Set task 1 » Apart from the word "Section," list the capitalized defined terms that appear in the Section 409A compliance clause.
Set task 2 » From the Section 409A compliance clause, quote the passage between "(a) To the extent" and "consent of Participants).", inclusive.

Text passage »
Compliance with Section
409A of the Code
.
(a) To the extent applicable, it is intended that this Plan and any grants made hereunder are exempt from Section 409A of the Code or are
structured in a manner that would not cause a Participant to be subject to taxes and interest pursuant to Section 409A of the Code. This Plan and any grants made hereunder shall be administrated in a manner consistent with this intent, and any
provision that would cause this Plan or any grant made hereunder to become subject to taxation under Section 409A of the Code shall have no force and effect until amended to comply with Section 409A of the Code (which amendment may be
retroactive to the extent permitted by Section 409A of the Code and may be made by the Corporation without the consent of Participants).
(b)

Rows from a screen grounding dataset
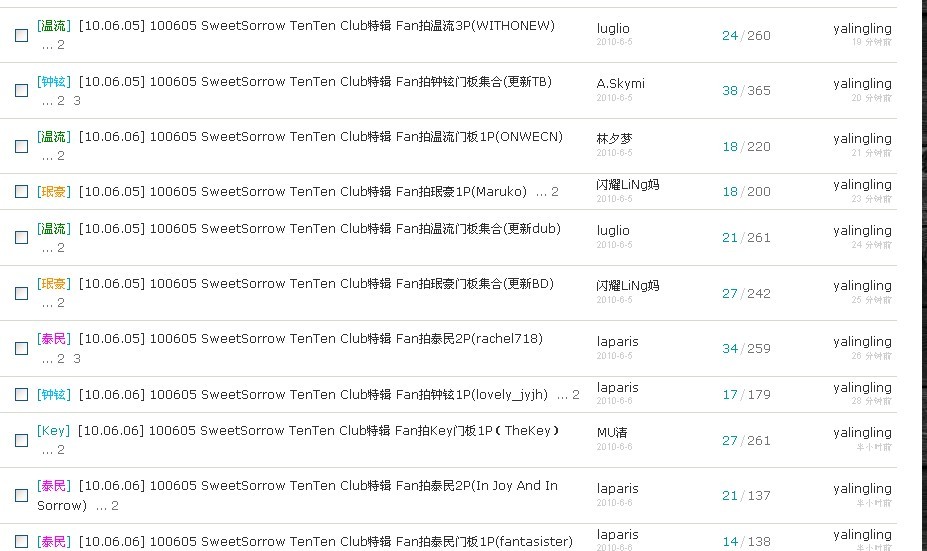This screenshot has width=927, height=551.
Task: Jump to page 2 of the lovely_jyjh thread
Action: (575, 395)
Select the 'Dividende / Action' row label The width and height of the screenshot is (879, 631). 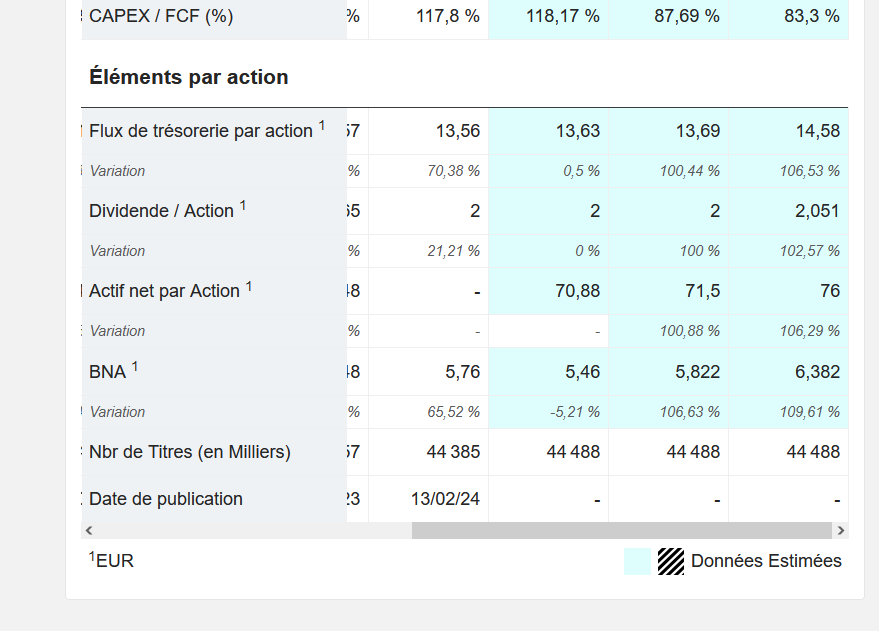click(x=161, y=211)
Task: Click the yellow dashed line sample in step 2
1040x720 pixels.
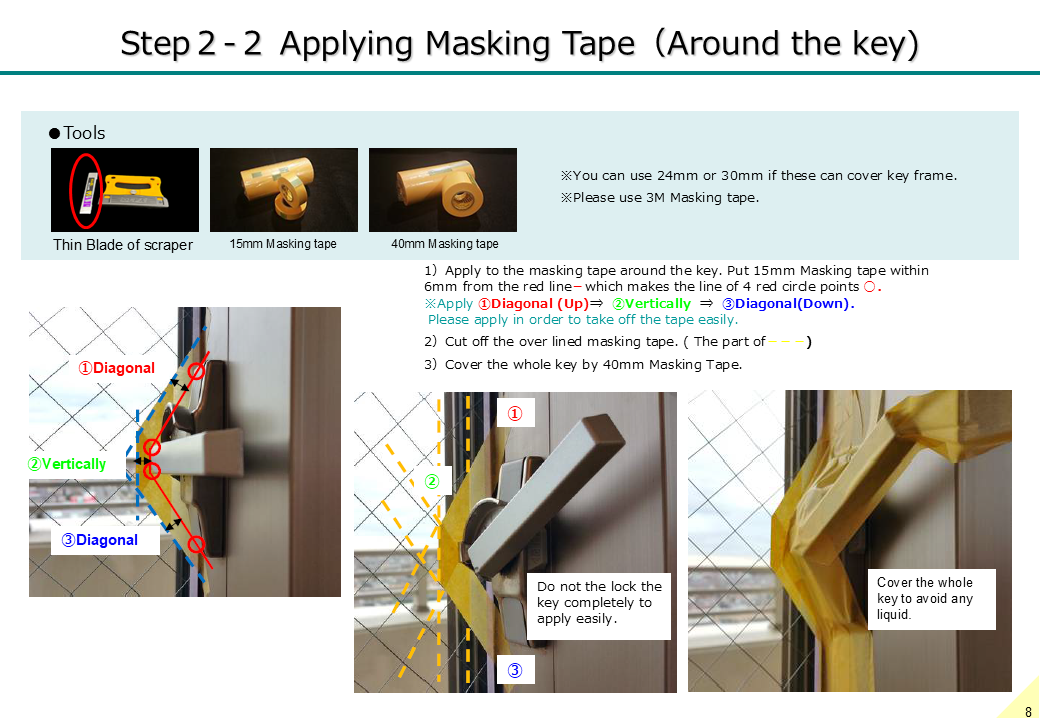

Written answer 1 »
- Code
- Plan
- Participant (also used as "Participants")
- Corporation

Written answer 2 »
(a) To the extent applicable, it is intended that this Plan and any grants made hereunder are exempt from Section 409A of the Code or are
structured in a manner that would not cause a Participant to be subject to taxes and interest pursuant to Section 409A of the Code. This Plan and any grants made hereunder shall be administrated in a manner consistent with this intent, and any
provision that would cause this Plan or any grant made hereunder to become subject to taxation under Section 409A of the Code shall have no force and effect until amended to comply with Section 409A of the Code (which amendment may be
retroactive to the extent permitted by Section 409A of the Code and may be made by the Corporation without the consent of Participants).